DIRECTIONS → Your job with the data below is to output exactly the lines from the one holding "Cables (33, 185)" down to the one holding "Prevé con Generac [menuitem] (248, 2515)", both included, and no others.

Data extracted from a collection
+++

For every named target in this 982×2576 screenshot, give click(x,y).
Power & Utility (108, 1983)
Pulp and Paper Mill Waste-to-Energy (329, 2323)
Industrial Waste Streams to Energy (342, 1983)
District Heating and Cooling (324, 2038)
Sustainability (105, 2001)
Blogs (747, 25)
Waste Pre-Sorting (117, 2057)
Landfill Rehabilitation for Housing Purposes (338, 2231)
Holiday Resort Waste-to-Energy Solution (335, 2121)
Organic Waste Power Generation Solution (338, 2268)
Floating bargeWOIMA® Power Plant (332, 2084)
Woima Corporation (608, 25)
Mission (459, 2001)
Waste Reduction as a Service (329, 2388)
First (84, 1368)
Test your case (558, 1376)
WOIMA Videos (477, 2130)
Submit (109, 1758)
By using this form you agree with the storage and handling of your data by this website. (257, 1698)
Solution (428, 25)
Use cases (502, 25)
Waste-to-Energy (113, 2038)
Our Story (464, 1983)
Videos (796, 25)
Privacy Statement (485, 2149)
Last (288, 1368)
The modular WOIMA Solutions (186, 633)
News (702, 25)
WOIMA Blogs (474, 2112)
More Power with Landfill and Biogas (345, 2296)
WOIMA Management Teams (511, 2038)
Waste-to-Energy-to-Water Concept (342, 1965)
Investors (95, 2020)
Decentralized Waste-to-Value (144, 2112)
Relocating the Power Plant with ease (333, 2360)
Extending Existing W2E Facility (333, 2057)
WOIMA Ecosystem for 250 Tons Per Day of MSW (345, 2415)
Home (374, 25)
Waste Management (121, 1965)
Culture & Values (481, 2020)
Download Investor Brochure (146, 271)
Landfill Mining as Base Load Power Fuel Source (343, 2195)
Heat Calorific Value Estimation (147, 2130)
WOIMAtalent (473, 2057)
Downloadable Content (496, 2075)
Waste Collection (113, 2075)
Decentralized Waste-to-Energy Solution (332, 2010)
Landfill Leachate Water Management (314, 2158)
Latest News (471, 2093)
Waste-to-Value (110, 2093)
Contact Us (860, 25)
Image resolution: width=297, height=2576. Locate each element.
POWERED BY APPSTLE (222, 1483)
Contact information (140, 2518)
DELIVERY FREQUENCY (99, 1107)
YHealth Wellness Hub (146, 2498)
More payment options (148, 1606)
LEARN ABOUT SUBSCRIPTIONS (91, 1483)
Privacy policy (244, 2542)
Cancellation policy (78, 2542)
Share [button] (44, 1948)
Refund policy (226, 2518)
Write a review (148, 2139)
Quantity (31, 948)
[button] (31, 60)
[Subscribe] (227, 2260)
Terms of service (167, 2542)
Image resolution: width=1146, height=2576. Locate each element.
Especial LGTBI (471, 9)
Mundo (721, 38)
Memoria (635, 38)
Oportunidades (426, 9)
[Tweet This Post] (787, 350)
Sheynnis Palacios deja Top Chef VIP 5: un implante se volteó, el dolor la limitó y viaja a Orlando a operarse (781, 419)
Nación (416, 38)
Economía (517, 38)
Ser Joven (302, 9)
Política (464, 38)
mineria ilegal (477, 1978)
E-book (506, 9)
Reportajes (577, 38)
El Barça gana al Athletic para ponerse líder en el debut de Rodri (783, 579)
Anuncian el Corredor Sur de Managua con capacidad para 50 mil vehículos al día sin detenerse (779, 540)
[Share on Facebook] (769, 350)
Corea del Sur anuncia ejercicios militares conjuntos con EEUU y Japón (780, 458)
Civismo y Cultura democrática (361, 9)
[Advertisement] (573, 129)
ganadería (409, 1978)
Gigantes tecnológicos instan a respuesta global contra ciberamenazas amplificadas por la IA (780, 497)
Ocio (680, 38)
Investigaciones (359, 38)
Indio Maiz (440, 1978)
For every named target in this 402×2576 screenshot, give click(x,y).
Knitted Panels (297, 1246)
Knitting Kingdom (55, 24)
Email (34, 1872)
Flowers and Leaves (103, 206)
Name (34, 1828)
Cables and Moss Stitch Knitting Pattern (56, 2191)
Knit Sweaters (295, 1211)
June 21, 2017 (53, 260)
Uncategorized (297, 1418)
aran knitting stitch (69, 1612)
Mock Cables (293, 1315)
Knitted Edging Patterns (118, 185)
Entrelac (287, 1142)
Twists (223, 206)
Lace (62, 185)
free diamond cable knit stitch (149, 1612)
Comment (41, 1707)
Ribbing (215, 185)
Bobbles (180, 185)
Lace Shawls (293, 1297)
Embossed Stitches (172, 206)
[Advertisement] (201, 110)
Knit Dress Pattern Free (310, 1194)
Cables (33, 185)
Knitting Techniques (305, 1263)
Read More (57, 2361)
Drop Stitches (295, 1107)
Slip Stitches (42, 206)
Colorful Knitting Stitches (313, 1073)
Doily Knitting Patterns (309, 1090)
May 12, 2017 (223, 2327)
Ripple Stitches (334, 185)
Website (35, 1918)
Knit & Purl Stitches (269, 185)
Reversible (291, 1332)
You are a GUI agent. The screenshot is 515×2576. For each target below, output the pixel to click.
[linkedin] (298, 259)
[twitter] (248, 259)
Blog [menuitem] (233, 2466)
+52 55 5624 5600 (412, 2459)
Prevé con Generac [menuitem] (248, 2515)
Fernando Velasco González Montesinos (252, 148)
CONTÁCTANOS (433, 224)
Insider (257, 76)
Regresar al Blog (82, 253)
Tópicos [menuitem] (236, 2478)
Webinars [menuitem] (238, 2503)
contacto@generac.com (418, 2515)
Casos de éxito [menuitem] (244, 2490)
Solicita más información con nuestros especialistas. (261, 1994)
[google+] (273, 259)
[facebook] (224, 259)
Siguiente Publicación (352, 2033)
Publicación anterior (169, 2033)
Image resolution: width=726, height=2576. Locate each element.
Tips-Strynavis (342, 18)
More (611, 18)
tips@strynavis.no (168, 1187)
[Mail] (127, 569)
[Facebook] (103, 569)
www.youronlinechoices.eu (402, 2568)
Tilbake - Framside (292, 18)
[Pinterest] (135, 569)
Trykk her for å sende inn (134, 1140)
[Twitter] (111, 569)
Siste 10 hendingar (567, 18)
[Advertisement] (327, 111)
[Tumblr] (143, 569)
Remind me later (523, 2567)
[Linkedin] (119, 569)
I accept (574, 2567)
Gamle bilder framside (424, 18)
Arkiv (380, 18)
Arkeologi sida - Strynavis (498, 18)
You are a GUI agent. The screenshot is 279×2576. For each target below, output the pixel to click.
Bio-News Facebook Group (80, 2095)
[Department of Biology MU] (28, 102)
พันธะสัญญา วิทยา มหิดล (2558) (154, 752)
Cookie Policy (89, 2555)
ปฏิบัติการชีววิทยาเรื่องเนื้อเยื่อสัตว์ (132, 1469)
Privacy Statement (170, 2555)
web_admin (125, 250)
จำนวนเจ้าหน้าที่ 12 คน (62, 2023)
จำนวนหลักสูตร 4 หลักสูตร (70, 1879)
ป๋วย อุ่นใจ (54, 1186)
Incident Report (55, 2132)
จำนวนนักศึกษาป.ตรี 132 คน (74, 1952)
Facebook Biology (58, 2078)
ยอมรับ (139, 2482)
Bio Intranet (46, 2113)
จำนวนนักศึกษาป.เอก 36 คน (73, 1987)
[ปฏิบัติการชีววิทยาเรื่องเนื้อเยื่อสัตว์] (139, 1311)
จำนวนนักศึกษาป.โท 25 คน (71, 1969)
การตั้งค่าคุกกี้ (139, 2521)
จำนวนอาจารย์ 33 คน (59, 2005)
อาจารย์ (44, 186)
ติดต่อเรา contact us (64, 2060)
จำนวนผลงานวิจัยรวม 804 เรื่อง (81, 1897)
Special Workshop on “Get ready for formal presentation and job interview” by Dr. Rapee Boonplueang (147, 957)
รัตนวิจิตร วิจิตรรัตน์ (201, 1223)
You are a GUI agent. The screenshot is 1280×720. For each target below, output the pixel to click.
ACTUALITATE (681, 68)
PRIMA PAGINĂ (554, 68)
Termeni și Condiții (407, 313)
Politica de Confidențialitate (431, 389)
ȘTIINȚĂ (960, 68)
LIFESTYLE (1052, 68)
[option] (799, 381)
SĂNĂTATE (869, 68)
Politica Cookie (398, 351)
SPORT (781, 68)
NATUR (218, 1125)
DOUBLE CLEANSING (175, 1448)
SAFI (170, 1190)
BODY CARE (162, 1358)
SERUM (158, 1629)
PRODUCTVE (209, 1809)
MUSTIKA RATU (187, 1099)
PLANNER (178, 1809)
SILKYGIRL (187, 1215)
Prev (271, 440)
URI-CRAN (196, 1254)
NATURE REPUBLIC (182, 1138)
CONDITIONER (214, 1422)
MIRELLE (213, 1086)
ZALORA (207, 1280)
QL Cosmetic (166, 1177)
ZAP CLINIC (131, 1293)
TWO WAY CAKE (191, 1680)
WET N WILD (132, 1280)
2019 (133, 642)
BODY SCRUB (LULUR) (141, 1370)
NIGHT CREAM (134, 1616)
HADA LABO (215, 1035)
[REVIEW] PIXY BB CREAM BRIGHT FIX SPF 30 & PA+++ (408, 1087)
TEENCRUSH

+++

COMPLETED EXERCISE →
Cables (33, 185)
Knitting Techniques (305, 1263)
Read More (57, 2361)
Drop Stitches (295, 1107)
Slip Stitches (42, 206)
Colorful Knitting Stitches (313, 1073)
Doily Knitting Patterns (309, 1090)
May 12, 2017 (223, 2327)
Ripple Stitches (334, 185)
Website (35, 1918)
Knit & Purl Stitches (269, 185)
Reversible (291, 1332)
You are a GUI agent. The screenshot is 515×2576. For each target below, output the pixel to click.
[linkedin] (298, 259)
[twitter] (248, 259)
Blog [menuitem] (233, 2466)
+52 55 5624 5600 (412, 2459)
Prevé con Generac [menuitem] (248, 2515)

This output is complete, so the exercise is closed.